FUERZAS DE DEFENSA DE ISRAEL - Arquivo
Os "sucessos sem precedentes" de Israel no Oriente Médio, segundo ele, devem "aprender com o passado
MADRID, 16 out. (EUROPA PRESS) -
O chefe do exército israelense, Eyal Zamir, reconheceu nesta quinta-feira que as Forças de Defesa de Israel (IDF) "falharam em sua missão de proteger o país e seus cidadãos" durante os ataques de 7 de outubro de 2023, liderados pelo Movimento de Resistência Islâmica (Hamas) e que deixaram cerca de 1.200 mortos e quase 250 sequestrados, segundo as autoridades israelenses.
"A maneira de consertar isso vem de dentro, de nós.

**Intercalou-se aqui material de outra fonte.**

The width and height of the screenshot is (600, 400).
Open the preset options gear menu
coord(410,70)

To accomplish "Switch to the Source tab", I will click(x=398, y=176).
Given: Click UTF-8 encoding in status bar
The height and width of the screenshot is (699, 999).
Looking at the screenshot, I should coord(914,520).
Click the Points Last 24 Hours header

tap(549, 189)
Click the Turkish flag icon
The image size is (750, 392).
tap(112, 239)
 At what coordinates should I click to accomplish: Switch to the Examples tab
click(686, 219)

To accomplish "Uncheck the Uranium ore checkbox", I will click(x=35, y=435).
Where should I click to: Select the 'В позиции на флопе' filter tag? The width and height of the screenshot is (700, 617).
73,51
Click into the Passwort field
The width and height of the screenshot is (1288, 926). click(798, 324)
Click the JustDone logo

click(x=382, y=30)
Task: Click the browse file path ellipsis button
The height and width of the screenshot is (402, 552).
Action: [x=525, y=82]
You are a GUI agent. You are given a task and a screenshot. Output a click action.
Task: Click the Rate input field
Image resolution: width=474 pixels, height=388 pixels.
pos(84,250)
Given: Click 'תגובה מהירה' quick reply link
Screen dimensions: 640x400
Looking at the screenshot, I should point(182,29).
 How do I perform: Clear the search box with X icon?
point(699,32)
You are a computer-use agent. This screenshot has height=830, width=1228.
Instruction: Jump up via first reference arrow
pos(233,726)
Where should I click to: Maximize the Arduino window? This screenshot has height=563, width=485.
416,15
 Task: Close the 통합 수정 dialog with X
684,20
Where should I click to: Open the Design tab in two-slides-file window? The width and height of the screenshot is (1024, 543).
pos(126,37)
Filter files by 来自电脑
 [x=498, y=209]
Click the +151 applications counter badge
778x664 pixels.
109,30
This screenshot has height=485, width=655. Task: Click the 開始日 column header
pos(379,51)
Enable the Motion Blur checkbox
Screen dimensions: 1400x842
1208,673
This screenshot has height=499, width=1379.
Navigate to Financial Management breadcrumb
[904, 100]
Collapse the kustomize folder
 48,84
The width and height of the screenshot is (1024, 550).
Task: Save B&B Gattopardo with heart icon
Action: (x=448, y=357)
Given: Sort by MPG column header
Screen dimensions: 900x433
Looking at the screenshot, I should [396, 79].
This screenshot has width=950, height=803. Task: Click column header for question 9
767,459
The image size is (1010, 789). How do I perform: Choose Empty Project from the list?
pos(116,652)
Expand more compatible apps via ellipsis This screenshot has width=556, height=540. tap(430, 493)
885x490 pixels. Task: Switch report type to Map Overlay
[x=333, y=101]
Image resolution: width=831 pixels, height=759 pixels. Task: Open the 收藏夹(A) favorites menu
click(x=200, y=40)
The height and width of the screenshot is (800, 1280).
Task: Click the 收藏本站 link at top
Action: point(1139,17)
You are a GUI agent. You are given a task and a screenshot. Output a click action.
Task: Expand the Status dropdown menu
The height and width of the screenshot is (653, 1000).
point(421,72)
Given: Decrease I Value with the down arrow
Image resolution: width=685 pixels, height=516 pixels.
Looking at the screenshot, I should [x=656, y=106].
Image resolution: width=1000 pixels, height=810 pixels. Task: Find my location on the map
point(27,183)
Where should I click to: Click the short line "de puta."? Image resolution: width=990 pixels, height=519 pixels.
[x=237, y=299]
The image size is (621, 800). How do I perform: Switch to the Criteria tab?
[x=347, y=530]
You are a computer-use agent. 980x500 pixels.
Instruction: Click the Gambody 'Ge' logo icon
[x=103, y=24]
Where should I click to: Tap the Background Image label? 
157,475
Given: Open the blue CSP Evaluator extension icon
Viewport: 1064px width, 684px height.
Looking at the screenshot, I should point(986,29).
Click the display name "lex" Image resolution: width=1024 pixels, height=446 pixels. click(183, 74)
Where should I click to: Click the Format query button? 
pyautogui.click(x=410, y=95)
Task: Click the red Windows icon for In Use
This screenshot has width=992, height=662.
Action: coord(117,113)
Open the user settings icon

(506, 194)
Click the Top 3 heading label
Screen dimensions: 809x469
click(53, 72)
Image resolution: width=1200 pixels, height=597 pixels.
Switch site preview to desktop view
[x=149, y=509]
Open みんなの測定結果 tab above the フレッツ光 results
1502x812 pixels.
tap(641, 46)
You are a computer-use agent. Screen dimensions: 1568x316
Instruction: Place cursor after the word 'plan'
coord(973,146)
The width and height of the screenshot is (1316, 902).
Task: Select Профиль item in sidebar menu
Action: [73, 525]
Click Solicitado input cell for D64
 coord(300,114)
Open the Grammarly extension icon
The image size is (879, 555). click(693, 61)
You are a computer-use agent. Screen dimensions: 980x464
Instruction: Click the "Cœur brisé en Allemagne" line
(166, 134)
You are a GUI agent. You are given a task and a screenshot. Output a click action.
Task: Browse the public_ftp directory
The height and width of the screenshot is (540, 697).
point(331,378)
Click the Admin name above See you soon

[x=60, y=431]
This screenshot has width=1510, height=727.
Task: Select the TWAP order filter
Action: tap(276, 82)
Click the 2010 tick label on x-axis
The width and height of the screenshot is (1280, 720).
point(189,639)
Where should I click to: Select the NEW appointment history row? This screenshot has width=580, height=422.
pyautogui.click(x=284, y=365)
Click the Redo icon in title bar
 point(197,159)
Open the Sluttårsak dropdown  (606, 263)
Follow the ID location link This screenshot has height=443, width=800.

Não podemos mudar o que aconteceu, mas temos a capacidade de crescer, como indivíduos e como exército, para aceitar a responsabilidade e aprender com o passado para fortalecer nossa segurança para as próximas gerações", disse ele em uma carta às tropas no segundo aniversário dos ataques, que Israel comemora hoje porque segue o calendário hebraico.
Zamir enfatizou que o exército "está investigando e continuará a investigar os eventos daquele dia e os de toda a guerra, com credibilidade, transparência e profissionalismo". "Devemos isso aos sequestrados, aos mortos, aos caídos, aos feridos e a todo o Estado de Israel", disse ele em sua carta, que foi publicada no próprio site do exército.
"Reunimo-nos hoje, com as cabeças inclinadas e os corações cheios de pesar, para lembrar as vítimas do terrível massacre que se abateu sobre nós em 22 de Tishrei de 5774, Dia de Simchat Torá", disse ele, antes de lembrar que "ao amanhecer, as fronteiras foram rompidas, a guerra cruzou o limiar e desencadeou fogo, carnificina e luto nos campos do Negev".
Nesse sentido, ele enfatizou que "hoje, no segundo aniversário, toda a nação está de pé, em luto e pesar, pelos soldados, os melhores filhos e filhas, que sacrificaram suas vidas e caíram em batalha; pelos membros das forças de segurança e resgate, que lutaram ombro a ombro com nossas forças; e pelas crianças, mulheres e homens brutalmente assassinados". "Curvamos nossas cabeças por todos. Nós nos lembramos de todos eles", disse ele.
Zamir enfatizou que "o povo de Israel se levantou" após os ataques de 7 de outubro de 2023. "Alcançamos sucessos sem precedentes no sul e no norte, na Judeia e Samaria - o nome bíblico da Cisjordânia - nas fronteiras e em lugares distantes, desde os desertos do Iêmen até as profundezas do Irã. Continuaremos a evitar ameaças em potencial e a estar em guarda para o país", disse ele.
"Nosso caminho é o caminho da vitória. É a IDF que determina a forma da campanha e muda a realidade no Oriente Médio", disse Zamir, que aplaudiu o acordo alcançado na semana passada pelo Hamas para devolver os reféns, vivos e mortos. "Não descansaremos até que todos os mortos sejam devolvidos para um enterro adequado", prometeu ele.
"Cidadãos de Israel, estes são dias de esperança e restauração. Neste dia, erguemos nossos olhos e olhamos para um futuro no qual permaneceremos firmes, resolutos e confiantes na retidão de nosso caminho. Um futuro em que reconstruiremos o que foi danificado, fortaleceremos nosso poder e daremos vida e esperança ao lugar onde nossos inimigos tentaram causar destruição e ruína", acrescentou.